Eric Baus has posted a his latest "Notes on PennSound" commentary for Jacket2. Titled "What is a Question?", [t]his playlist is comprised of recordings related to questions," Baus explains.

"Bhanu Kapil, in her recent post on Harriet, Notes on Mutation, asks: 'What is a question? How do questions work in your writing? What do they perform? What happens when you ask them?' Today's commentary might be considered an appendix to Kapil's post, paying particular attention to the relationship between composition strategies, recording technology, and public performance. I'm also interested in grouping these recordings together in a playlist so that the questions from one piece might circulate through the others."

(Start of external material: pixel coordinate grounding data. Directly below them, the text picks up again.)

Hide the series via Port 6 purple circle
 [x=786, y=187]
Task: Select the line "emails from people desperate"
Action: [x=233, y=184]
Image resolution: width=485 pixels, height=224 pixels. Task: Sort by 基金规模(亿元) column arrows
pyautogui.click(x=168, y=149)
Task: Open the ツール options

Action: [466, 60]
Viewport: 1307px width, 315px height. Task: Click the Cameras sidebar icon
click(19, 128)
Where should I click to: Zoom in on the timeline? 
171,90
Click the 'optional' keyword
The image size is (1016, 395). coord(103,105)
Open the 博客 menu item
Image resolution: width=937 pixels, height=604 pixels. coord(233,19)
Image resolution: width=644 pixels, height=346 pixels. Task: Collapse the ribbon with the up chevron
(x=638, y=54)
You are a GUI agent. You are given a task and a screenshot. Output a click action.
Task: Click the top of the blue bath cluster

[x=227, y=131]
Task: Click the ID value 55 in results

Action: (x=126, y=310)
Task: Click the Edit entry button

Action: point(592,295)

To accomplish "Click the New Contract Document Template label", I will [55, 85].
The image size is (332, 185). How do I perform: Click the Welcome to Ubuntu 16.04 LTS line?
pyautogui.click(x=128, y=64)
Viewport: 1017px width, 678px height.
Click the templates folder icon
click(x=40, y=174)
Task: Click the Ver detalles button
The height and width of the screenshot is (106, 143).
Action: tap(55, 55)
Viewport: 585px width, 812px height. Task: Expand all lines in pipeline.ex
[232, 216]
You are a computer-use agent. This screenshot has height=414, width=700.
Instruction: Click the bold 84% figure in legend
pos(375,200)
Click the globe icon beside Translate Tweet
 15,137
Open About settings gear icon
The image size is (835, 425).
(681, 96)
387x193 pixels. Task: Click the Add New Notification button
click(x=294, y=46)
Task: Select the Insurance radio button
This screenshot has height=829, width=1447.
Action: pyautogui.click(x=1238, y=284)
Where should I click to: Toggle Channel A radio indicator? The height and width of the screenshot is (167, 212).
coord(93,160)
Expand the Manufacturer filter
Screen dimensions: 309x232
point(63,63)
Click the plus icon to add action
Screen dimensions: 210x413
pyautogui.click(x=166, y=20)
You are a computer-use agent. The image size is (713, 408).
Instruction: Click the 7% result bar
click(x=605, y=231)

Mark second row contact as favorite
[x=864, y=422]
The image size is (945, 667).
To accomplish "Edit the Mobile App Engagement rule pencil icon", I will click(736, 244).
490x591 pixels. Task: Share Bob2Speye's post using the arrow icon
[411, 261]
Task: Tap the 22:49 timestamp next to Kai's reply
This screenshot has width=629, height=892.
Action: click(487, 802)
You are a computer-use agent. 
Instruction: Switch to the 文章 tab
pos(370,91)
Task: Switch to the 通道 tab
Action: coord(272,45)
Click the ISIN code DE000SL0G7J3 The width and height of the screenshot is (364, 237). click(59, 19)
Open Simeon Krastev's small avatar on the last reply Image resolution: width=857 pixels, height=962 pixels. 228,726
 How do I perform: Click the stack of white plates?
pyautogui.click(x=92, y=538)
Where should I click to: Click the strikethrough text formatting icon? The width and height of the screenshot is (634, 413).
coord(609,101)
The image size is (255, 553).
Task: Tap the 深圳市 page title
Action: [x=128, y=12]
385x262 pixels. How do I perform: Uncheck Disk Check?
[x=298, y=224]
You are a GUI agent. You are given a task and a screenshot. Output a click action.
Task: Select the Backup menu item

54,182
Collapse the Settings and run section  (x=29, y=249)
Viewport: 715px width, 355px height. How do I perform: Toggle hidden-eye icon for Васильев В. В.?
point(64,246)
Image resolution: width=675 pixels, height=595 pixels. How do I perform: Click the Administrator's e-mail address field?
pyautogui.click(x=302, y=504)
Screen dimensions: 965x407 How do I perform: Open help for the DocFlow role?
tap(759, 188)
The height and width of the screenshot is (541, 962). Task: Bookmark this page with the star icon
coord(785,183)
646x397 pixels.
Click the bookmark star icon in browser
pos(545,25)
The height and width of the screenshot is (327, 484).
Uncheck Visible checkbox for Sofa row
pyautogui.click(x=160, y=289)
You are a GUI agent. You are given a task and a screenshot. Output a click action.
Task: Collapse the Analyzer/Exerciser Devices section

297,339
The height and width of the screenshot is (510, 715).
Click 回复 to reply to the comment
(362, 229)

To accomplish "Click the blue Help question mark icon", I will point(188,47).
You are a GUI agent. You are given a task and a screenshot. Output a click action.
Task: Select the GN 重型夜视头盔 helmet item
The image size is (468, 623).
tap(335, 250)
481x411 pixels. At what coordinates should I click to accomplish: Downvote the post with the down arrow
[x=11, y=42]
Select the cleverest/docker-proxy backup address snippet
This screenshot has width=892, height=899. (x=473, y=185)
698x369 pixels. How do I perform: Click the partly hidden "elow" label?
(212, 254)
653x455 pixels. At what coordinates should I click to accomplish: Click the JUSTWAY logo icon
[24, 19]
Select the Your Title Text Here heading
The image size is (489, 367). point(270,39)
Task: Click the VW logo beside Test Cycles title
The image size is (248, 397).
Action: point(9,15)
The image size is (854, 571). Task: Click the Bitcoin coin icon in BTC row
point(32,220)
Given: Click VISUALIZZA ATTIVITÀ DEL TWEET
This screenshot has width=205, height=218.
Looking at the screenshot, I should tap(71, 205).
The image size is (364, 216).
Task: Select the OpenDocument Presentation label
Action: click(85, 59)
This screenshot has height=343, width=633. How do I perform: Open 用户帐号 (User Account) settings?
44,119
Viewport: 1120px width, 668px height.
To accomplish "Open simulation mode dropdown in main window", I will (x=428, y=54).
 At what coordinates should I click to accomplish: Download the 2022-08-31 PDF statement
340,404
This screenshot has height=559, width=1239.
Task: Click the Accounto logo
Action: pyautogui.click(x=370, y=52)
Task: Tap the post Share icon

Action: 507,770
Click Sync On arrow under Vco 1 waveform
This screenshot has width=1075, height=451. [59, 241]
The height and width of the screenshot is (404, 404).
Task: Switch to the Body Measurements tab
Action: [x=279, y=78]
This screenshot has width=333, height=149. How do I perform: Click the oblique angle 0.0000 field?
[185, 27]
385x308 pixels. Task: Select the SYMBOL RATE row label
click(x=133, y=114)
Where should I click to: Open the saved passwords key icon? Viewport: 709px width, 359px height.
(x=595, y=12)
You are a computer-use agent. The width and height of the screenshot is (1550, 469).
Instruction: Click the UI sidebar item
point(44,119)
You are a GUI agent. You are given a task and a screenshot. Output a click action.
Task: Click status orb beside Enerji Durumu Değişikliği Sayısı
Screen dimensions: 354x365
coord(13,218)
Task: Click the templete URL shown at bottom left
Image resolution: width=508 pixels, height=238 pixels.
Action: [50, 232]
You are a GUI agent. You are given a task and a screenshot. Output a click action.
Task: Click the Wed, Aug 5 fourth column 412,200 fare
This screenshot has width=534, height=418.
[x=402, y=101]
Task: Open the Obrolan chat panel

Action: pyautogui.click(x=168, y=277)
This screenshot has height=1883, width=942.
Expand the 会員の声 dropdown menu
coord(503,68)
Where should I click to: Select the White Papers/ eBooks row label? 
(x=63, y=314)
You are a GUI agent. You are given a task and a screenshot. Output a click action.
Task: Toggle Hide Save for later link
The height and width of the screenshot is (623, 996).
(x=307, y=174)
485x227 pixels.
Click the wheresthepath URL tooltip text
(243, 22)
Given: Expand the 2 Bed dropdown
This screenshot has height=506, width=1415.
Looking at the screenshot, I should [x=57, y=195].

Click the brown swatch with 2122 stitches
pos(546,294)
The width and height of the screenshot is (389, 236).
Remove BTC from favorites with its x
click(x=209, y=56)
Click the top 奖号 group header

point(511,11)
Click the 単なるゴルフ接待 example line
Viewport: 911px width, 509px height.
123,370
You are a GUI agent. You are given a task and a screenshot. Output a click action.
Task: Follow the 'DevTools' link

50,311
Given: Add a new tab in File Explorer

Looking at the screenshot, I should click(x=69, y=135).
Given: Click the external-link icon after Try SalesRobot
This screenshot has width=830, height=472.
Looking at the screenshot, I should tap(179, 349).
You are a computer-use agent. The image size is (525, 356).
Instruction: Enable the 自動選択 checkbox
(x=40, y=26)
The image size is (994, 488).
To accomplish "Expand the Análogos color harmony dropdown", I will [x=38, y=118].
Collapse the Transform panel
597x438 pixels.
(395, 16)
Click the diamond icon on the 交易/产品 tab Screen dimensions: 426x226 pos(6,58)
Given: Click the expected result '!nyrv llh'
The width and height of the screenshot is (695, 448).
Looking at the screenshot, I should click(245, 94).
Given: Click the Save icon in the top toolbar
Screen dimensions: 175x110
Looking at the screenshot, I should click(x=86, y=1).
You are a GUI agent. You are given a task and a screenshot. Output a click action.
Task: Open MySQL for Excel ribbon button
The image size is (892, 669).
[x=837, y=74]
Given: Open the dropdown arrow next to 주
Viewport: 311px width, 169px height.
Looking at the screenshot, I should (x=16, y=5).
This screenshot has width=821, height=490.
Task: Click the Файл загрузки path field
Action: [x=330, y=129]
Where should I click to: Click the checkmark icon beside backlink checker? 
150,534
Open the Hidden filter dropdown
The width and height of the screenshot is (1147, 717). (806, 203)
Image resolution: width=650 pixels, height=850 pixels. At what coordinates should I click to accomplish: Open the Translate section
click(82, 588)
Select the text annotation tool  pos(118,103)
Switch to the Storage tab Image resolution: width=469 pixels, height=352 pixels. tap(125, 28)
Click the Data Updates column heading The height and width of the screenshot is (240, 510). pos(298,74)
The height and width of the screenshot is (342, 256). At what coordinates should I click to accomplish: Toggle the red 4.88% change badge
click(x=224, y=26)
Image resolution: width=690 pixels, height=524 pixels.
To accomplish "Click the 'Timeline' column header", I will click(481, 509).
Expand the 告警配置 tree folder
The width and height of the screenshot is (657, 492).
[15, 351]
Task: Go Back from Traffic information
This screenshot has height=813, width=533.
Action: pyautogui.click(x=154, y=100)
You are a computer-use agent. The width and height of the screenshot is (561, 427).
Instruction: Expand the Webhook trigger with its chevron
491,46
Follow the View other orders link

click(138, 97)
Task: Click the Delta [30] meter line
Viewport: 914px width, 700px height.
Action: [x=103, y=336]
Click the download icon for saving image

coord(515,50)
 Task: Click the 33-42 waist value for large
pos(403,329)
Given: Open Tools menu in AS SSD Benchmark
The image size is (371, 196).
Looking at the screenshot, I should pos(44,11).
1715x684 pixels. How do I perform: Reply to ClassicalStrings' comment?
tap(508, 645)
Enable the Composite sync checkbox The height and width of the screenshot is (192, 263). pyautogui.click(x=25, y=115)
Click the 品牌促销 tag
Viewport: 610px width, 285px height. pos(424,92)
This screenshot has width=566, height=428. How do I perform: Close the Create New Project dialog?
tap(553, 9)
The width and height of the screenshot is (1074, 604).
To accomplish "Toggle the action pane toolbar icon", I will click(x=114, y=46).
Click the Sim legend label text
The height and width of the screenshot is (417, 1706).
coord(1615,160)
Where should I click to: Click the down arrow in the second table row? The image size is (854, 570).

In addition to Kapil, Baus' post addresses work by Jena Osman, Steve Benson, Tan Lin, Tracie Morris and Rosmarie Waldrop. You can read the full piece, and all of Baus' previous` "Notes on PennSound" commentaries on Jacket2.


Bill Berkson Radio Reading and Interview, 2004

Posted 5/27/2011 (link)

We recently added a two-part radio appearance from Bill Berkson, who read and was interviewed by Carlos Villa on San Francisco's KUSF-FM (the University of San Francisco's station) on September 4, 2004. Presented in two parts, the recording lasts for nearly an hour.

The first segment begins with Berkson reading a handful of poems from his recent collections, including "Domino," "Poem," "Fourth Street, San Rafael" from Serenade (Zoland Books, 2000) and "A Finial," "Clerical Workers" and "Signature Song" from Fugue State (Zoland Books, 2001), which are followed by a lengthy conversation between Berkson and Villa. The second segment starts with "A New York Beginner," the concluding essay in The Sweet Singer of Modernism & Other Art Writings 1985-2003 (Qua Books, 2004), which concerns Berkson's early acquaintance with the New York School painters and poets, and is followed by a discussion of the poet's long career as an art critic and his views on the world of contemporary art.

Those interested in hearing additional interviews with Berkson should visit his PennSound author page, where you'll find a pair of appearances on Leonard Schwartz's Cross Cultural Poetics and a 1979 episode of In the American Tree, along with a wide array of readings from 1971 to the present.


Muriel Rukeyser: New Author Page

Posted 5/31/2011 (link)

Our latest author page is, quite justifiably, the cause of some excitement. Al Filreis recently wrote an introduction to the recordings on Jacket2:

Some years ago, while reading around in the Poetry magazine archive in the Regenstein Library at the University of Chicago, I ran into a stack of letters to and from Lee Anderson. Anderson had just made an arrangement to present his archive of reels of audiotape to the Beinecke Library of Yale University. He would deliver recordings he'd made of poets to that date, and then would continue to record and deposit subsequent reels later. I took a mental note, but then forgot all about the project. Then, later, came PennSound; we began of course to collect and borrow recordings to add to the quickly growing online archive. More years went by. Last year I was back at the Regenstein, as it happens, giving a talk on Henry Rago at a conference there, and met the poet-archivist Nancy Kuhl, another of the presenters. Nancy is one of the head librarians at the Beinecke; we talked; then the fact of Lee Anderson's recordings came back to me. I asked Nancy about them, and, as it happens, she'd already started the process of digitizing a few of the old reels. Were we interested in perhaps requesting some as a priority? Yes. The result is, among other recordings we will present over the coming weeks and months, the 1959 recording of Muriel Rukeyser made by Anderson. Just today we have created our new Rukeyser author page, and, thanks to Anna Zalokostas, we have already segmented the poems in the reading and the discussion.

Nancy Kuhl's (and her colleagues') generosity made this possible. William ("Bill") Rukeyser, the poet's son, readily agreed that it was a good thing to make Muriel's recordings available. We are thrilled by this Beinecke/PennSound partnership and can hardly wait to bring you more from the Anderson tapes.